Es que DEJAME VOLVER, el trabajo de dramaturgia de la joven autora Cristina Zapata, tiene un punto de partida que toca una sensibilidad muy propia de esta ciudad y su gente: el reencuentro, luego de décadas, de un grupo de excompañeros del secundario.

Cristina toca hechos reconocibles por muchos gualeguaychuenses: los reencuentros son de promociones enteras, no de cada curso por separado; y esto favorece que haya quienes no reconocen a sus excompañeros, porque iban a otra división.

Así parece ocurrir en esta obra, aunque luego queda claro que quizá no se quiera reconocer a alguien, por razones propias del alma humana.

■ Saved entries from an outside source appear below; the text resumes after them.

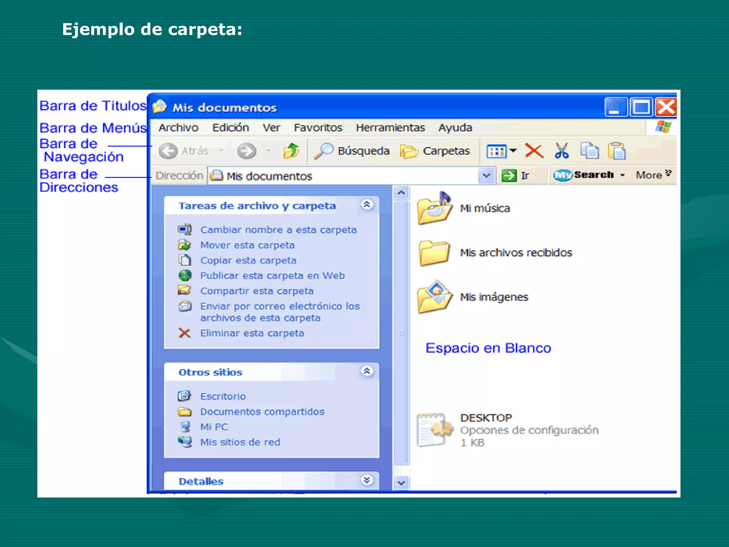Open the Mis imágenes folder
This screenshot has height=547, width=729.
[435, 297]
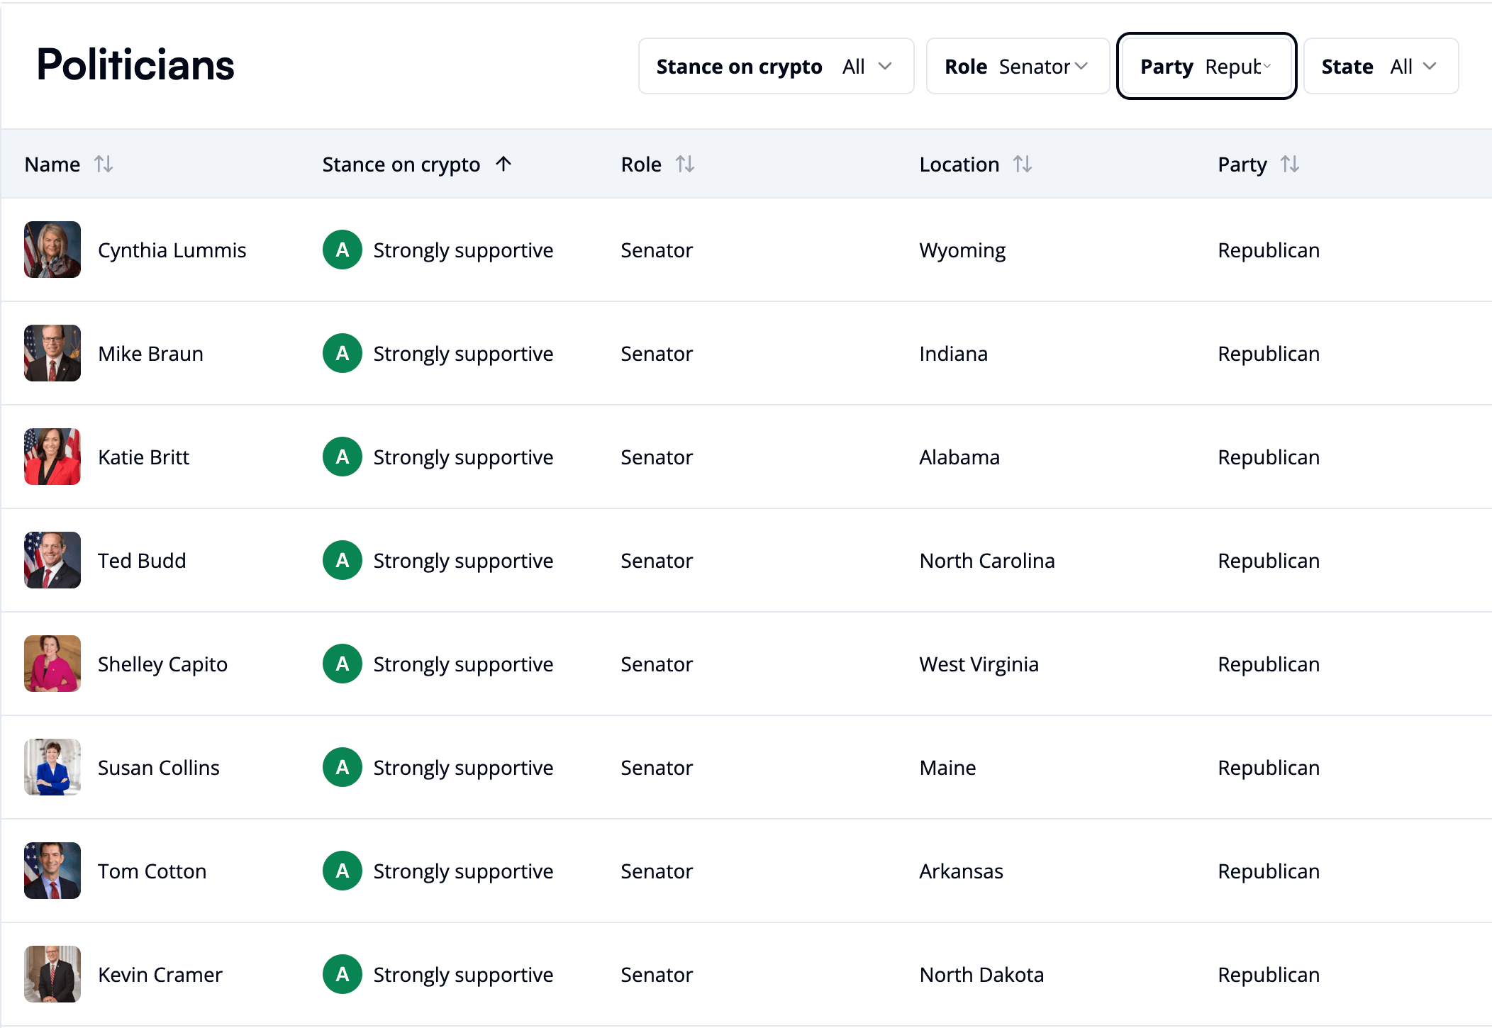Sort by Location arrows icon
1492x1028 pixels.
pos(1022,164)
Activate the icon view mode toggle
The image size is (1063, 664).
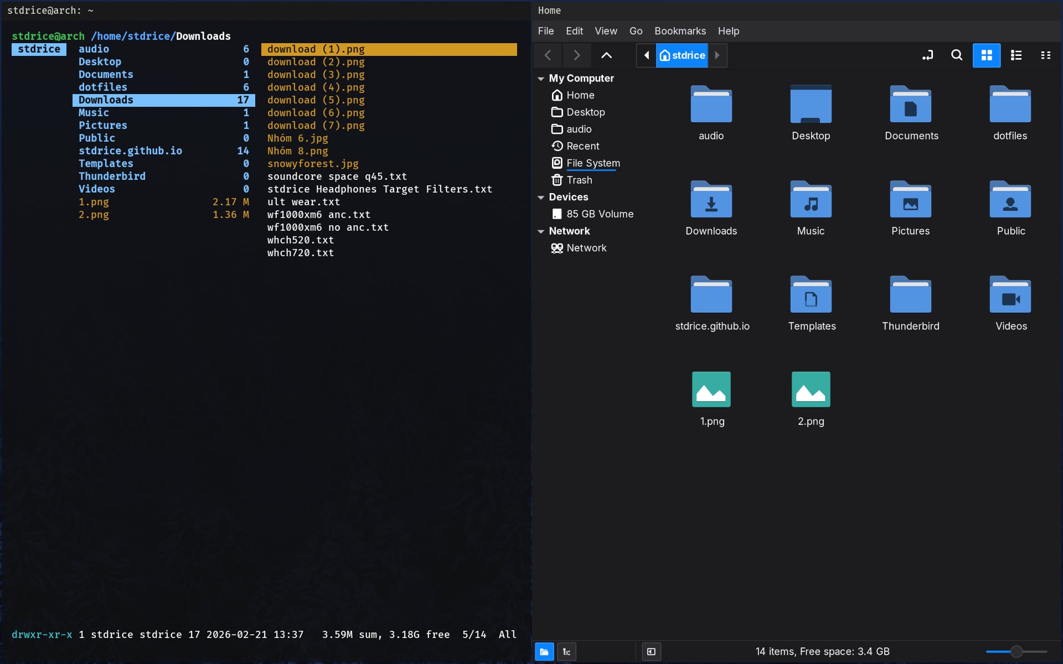click(987, 55)
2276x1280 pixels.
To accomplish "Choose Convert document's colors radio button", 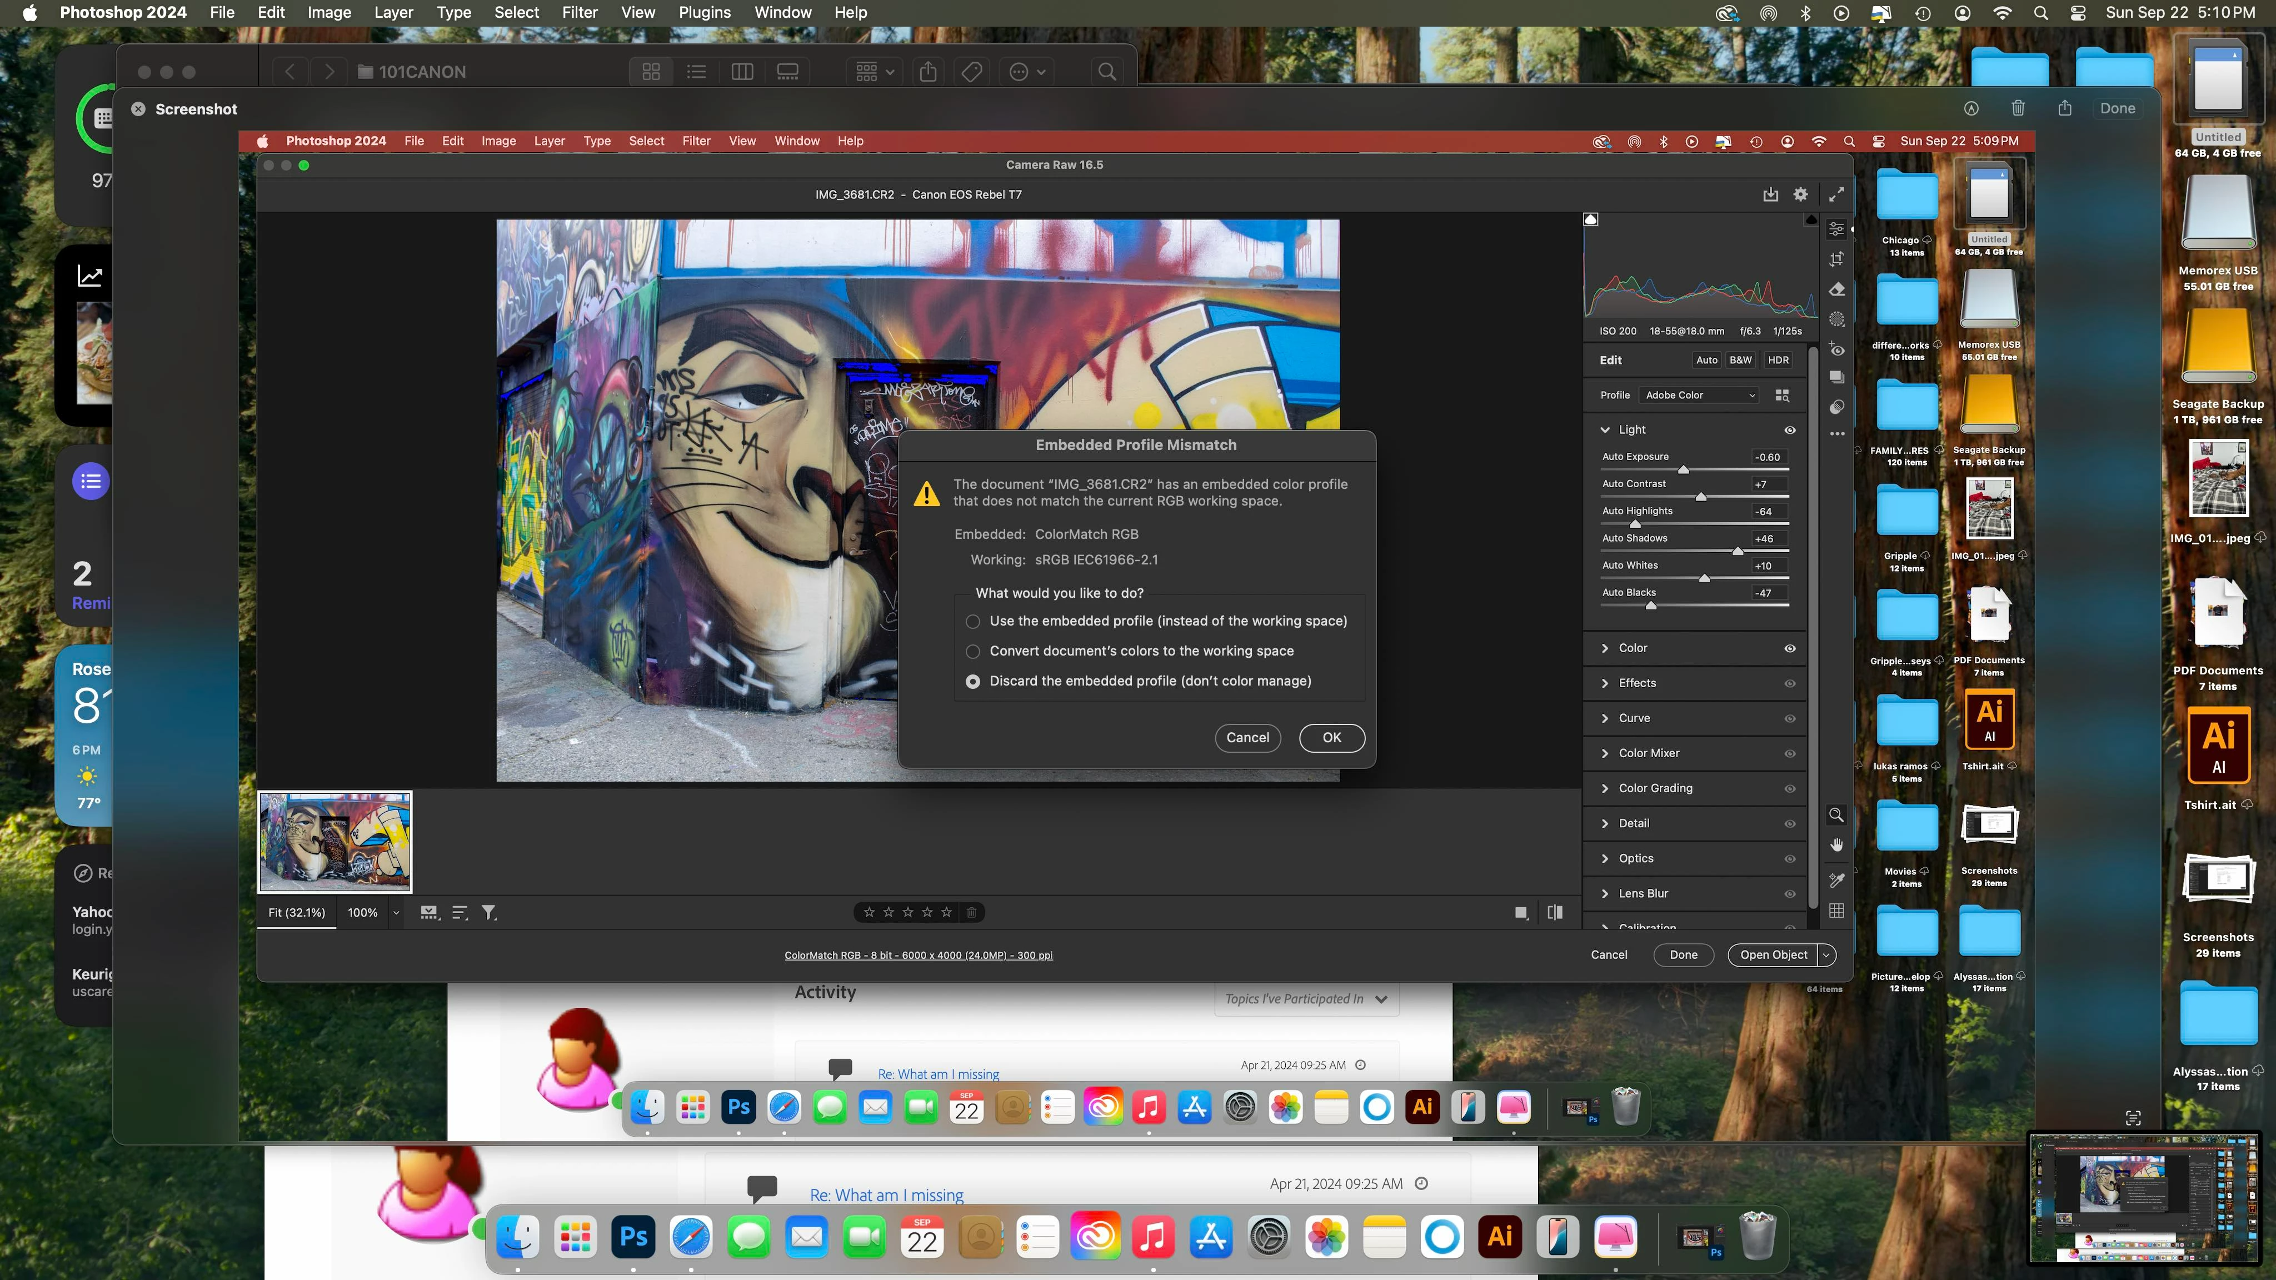I will (973, 651).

Y aquí se desata el nudo de la obra, que toca temas tan sensibles como la muerte adolescente (siempre inexplicable, irreparable, inolvidable, por cierto; pero más en casos como el que se plantea en el trabajo de Cristina Zapata.

UNA DRAMATURGA PARA TENER EN CUENTA

La autora se revela como una de las nuevas dramaturgas a tener en cuenta, en esta comunidad que tiene tantos talentos artísticos.

El drama está muy bien planteado, y correctamente resuelto. Con momentos de humor (generalmente a cargo del personaje que hace la propia autora) que alivian lo pesado de la trama esencial.

QUE SE REPITA

Ojalá que esta presentación se repita, como muchas de las obras que se estrenaron en la reciente muestra de autores y elencos locales, porque la labor de dirección estuvo a la altura del texto de que disponía, y aprovechó muy bien la maleable materia prima de sus actores.

Con una puesta en escena que facilitaba la comunicación visual y verbal de cada personaje con el espectador, lo que merece resaltarse, Sonia Luján se luce, haciendo lucir a los actores; un sello distintivo de esta excelente directora (y actriz) copoblana.

Merecen actuar nuevamente todos los actores, que dieron vida a personajes creíbles y cotidianos.

En la opinión de este espectador, debe destacarse la labor de Rita Ronconi (impecable como siempre) y de Cristina Zapata, zafando siempre de la caricatura y haciendo reír con solvencia; pero todos los actores cumplieron su rol con solvencia; Ana María Papes en su difícil y atormentada Silvia; Néstor Gilberto como el inesperado (y al fin, central) personaje del reencuentro; Jorge Reverditto y Javier Pretto, que conformaron el sexteto de personajes que dieron carnadura a los ideados por Cristina Zapata.

Hablando en términos del secundario, muy bien diez, jóvenes.